Context windows in LLMs have gotten huge lately. Some models can take a million tokens or more in a single pass, and every new release seems to push that number higher. It’s exciting, but if you’ve actually built anything that uses long context, you know there’s a gap between what’s possible and what’s useful.

Just because a model can read an entire book in one prompt doesn’t mean you should give it one. Most long inputs are full of stuff the model doesn’t need. Once you start dumping hundreds of thousands of tokens into a prompt, you usually get slower responses, higher compute bills, and sometimes lower-quality answers because the model is trying to pay attention to everything at once.

So even though context windows keep getting bigger, the real question becomes: what should we actually put in there? That’s where Context Pruning comes in. It’s basically the process of trimming away the parts of your retrieved or assembled context that don’t help the model answer the question. Done right, it keeps your system fast, stable, and a lot more predictable.

In this article, we’ll talk about why long context often behaves differently than you’d expect, how pruning helps keep things under control, and how pruning tools like Provence fit into real RAG pipelines without making your setup more complicated.

Four Common Failure Modes in Long-Context Systems

A bigger context window doesn’t magically make the model smarter. If anything, once you start stuffing a ton of information into the prompt, you unlock a whole new set of ways things can go wrong. Here are four issues you’ll see all the time when building long-context or RAG systems.

1. Context Clash

Context Clash occurs when information accumulated across multiple turns becomes internally contradictory.

For example, a user might say “I like apples” early in a conversation and later state “I don’t like fruit.” When both statements remain in the context, the model has no reliable way to resolve the conflict, leading to inconsistent or hesitant responses.

2. Context Confusion

Context Confusion arises when the context contains large amounts of irrelevant or weakly related information, making it difficult for the model to select the correct action or tool.

This issue is especially visible in tool-augmented systems. When the context is cluttered with unrelated details, the model may misinterpret user intent and select the wrong tool or action—not because the correct option is missing, but because the signal is buried under noise.

3. Context Distraction

Context Distraction happens when excessive contextual information dominates the model’s attention, reducing its reliance on pretrained knowledge and general reasoning.

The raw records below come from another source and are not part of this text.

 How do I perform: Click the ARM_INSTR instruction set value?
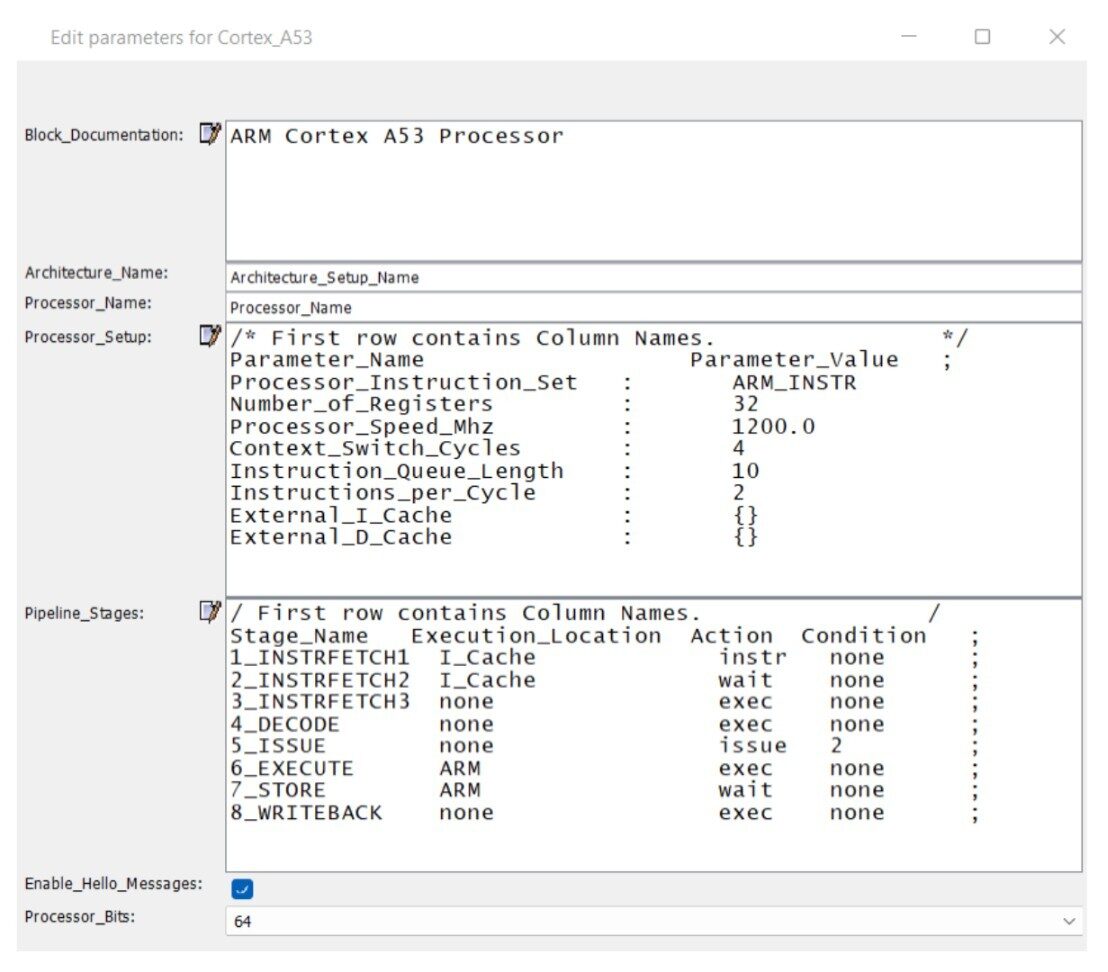(794, 382)
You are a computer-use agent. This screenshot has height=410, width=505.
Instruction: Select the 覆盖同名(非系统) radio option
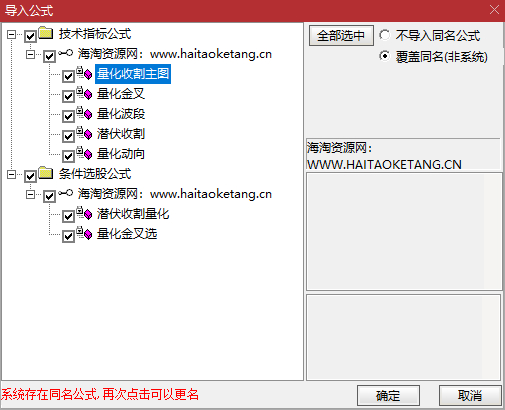pos(384,56)
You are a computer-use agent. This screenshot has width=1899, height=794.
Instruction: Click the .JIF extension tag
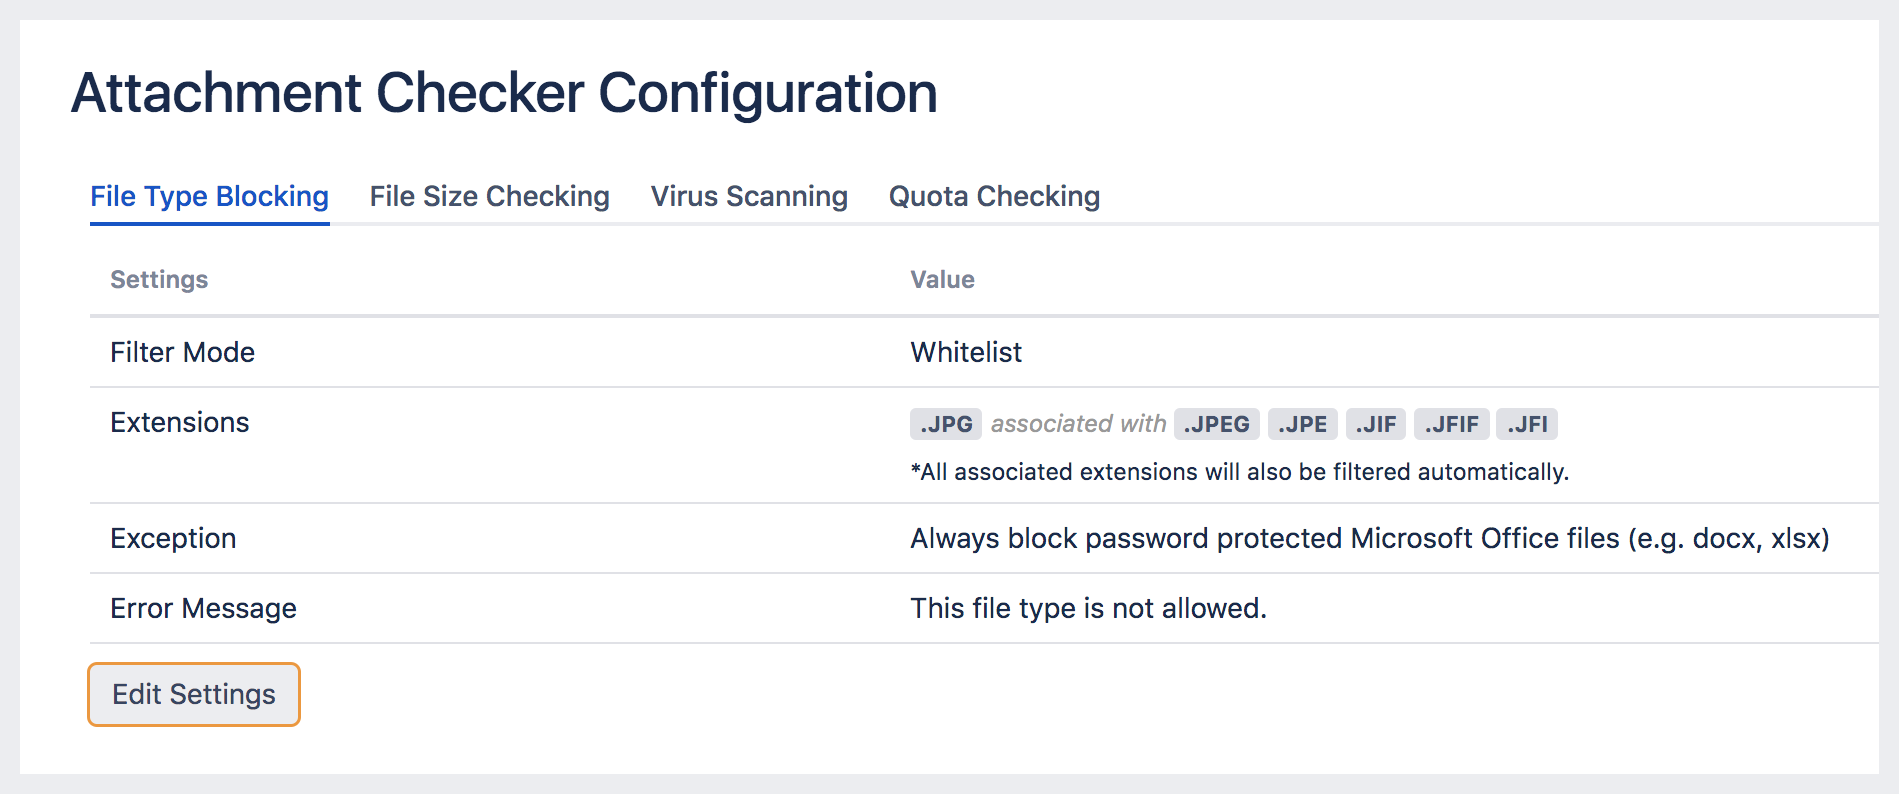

Instead of relying on broadly learned patterns, the model overweights recent details in the context, even when they are incomplete or unreliable. This can lead to shallow or brittle reasoning that mirrors the context too closely rather than applying higher-level understanding.

4. Context Poisoning

Context Poisoning occurs when incorrect information enters the context and is repeatedly referenced and reinforced over multiple turns.

A single false statement introduced early in the conversation can become the basis for subsequent reasoning. As the dialogue continues, the model builds on this flawed assumption, compounding the error and drifting further from the correct answer.

What Is Context Pruning and Why It Matters

Once you start dealing with long contexts, you quickly realize you need more than one trick to keep things under control. In real systems, teams usually combine a bunch of tactics—RAG, tool loadout, summarization, quarantining certain messages, offloading old history, and so on. They all help in different ways. But Context Pruning is the one that directly decides what actually gets fed to the model.

Context Pruning, in simple terms, is the process of automatically removing irrelevant, low-value, or conflicting information before it enters the model’s context window. It’s basically a filter that keeps only the text pieces most likely to matter for the current task.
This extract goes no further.